* **Consigna**
Traduzca al inglés esta oración del fragmento sobre Cien años de soledad: «Muchos años después, frente al pelotón de fusilamiento, el coronel Aureliano Buendía había de recordar aquella tarde remota en que su padre lo llevó a conocer el hielo».

Ese juego de avance y retroceso puntúa algunos momentos de Cien años de soledad a partir de la frase que abre la novela:“Muchos años después, frente al pelotón de fusilamiento, el coronel Aureliano Buendía había de recordar aquella tarde remota en que su padre lo llevó a conocer el hielo” (p.9). Según Josefina Ludmer:

“Inaugurar la ficción como un retroceso […] implica delimitar el material de la historia como lo pasado; inaugurarlo como recuerdo de un personaje implica, además, regresar a ese pasado a través de la memoria.” (1989: pág. 23-24).

(Registros de un conjunto de datos)
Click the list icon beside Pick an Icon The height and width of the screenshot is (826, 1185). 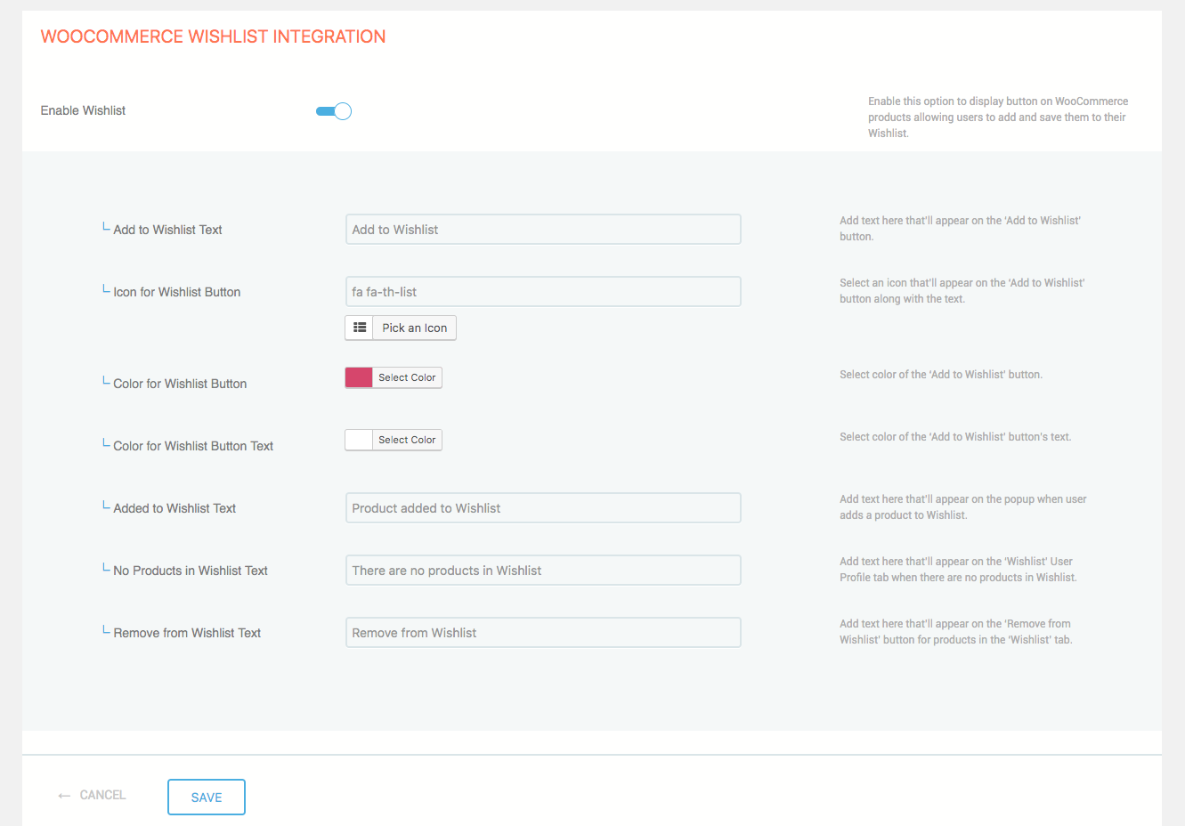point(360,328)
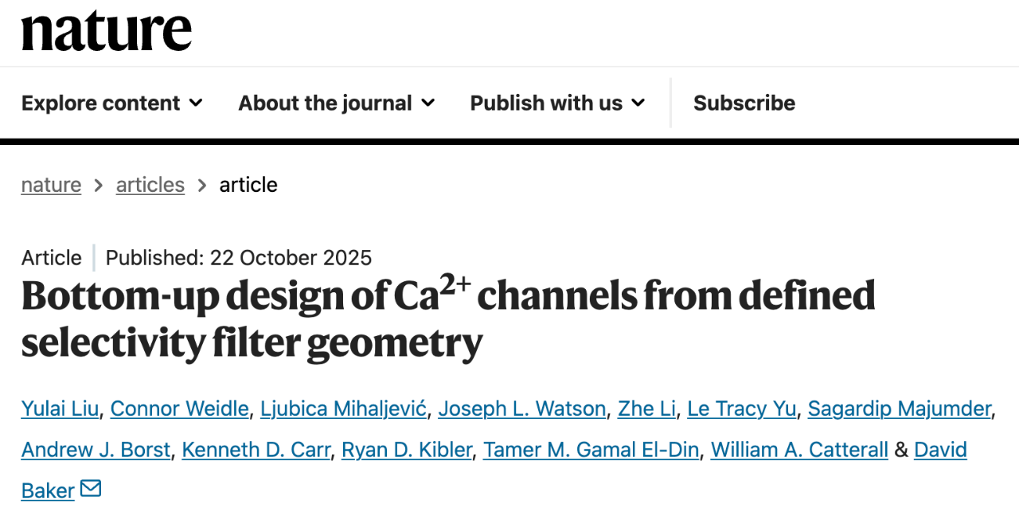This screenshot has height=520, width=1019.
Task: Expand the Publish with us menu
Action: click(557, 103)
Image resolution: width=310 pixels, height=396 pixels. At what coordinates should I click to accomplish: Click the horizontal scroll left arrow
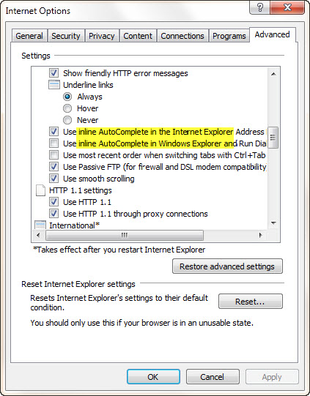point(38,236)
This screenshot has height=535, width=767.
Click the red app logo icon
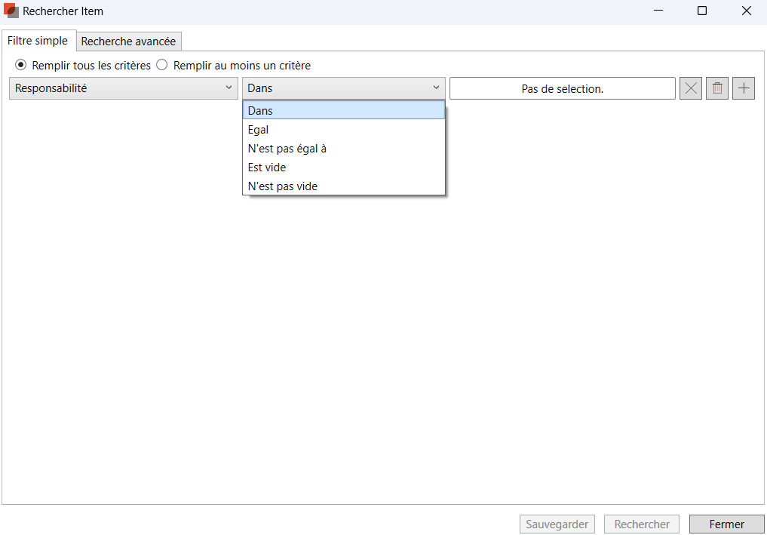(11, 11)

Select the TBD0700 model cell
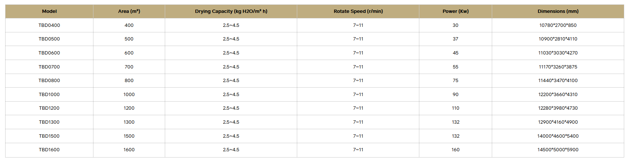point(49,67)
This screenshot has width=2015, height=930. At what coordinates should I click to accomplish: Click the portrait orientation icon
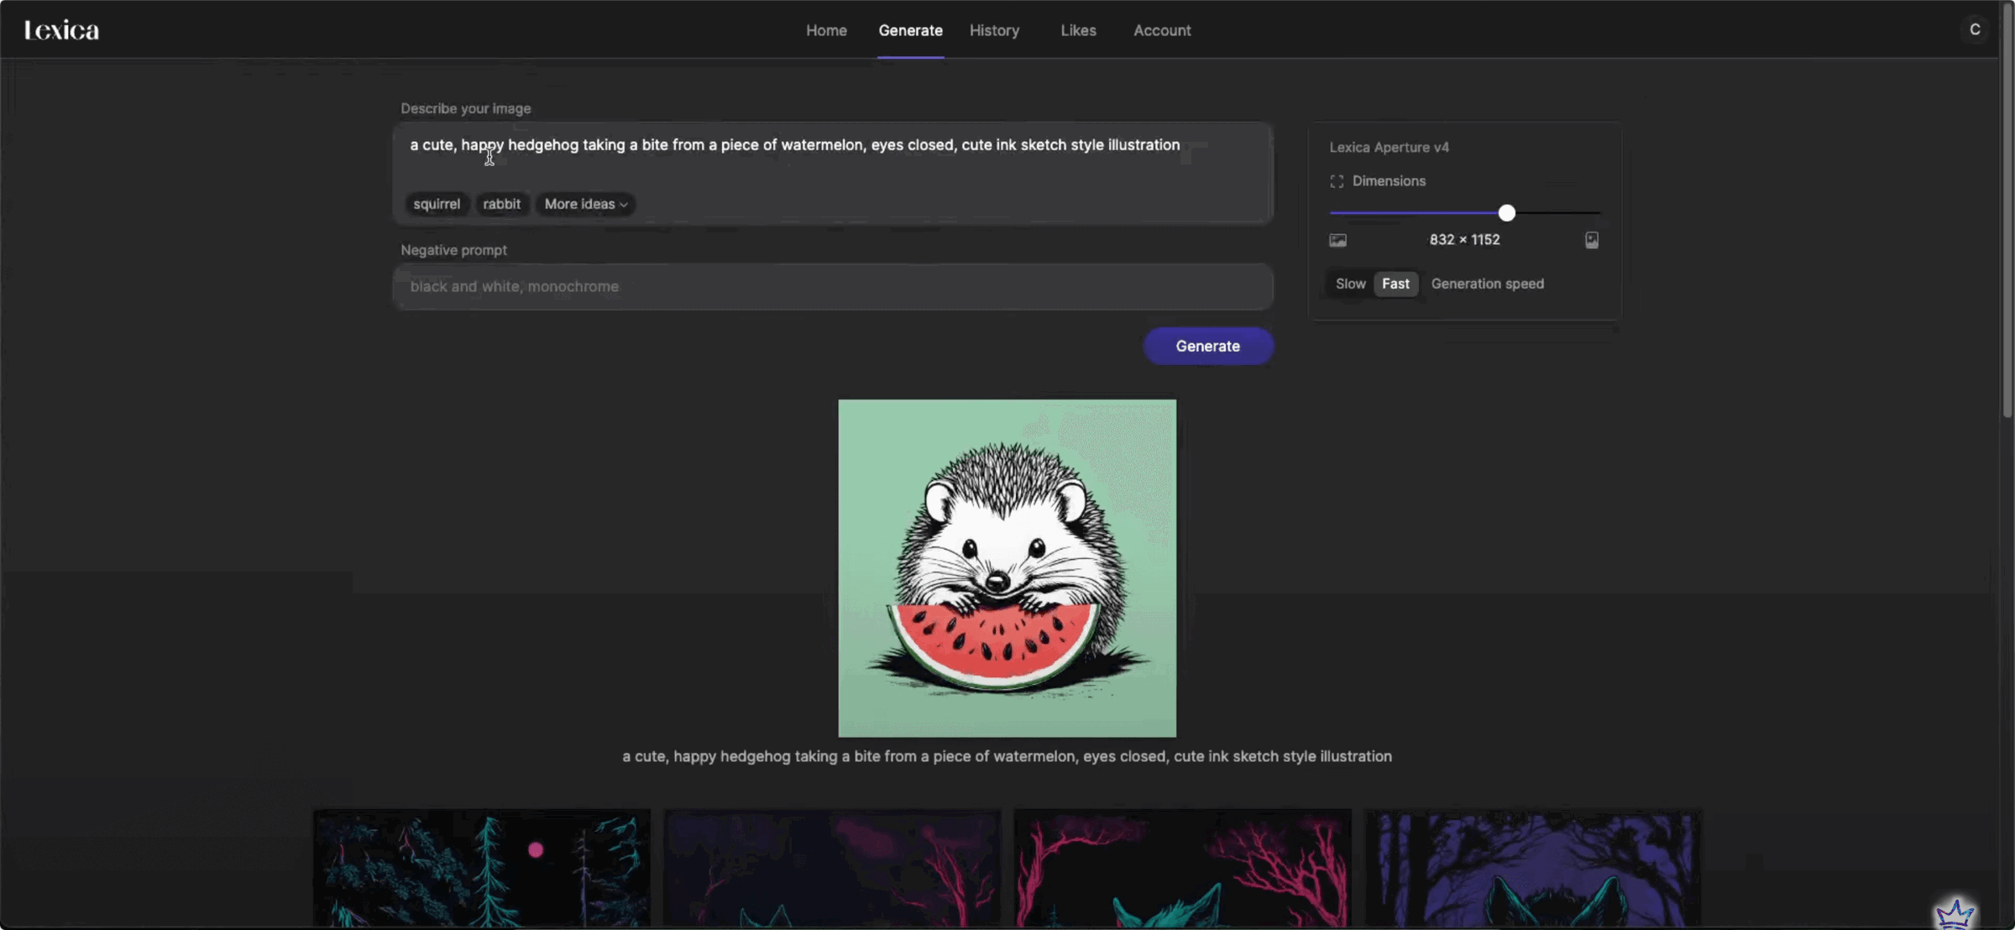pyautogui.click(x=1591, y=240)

* **Resultado correcto**
Many years later, facing the firing squad, Colonel Aureliano Buendía was to remember that distant afternoon when his father took him to discover ice.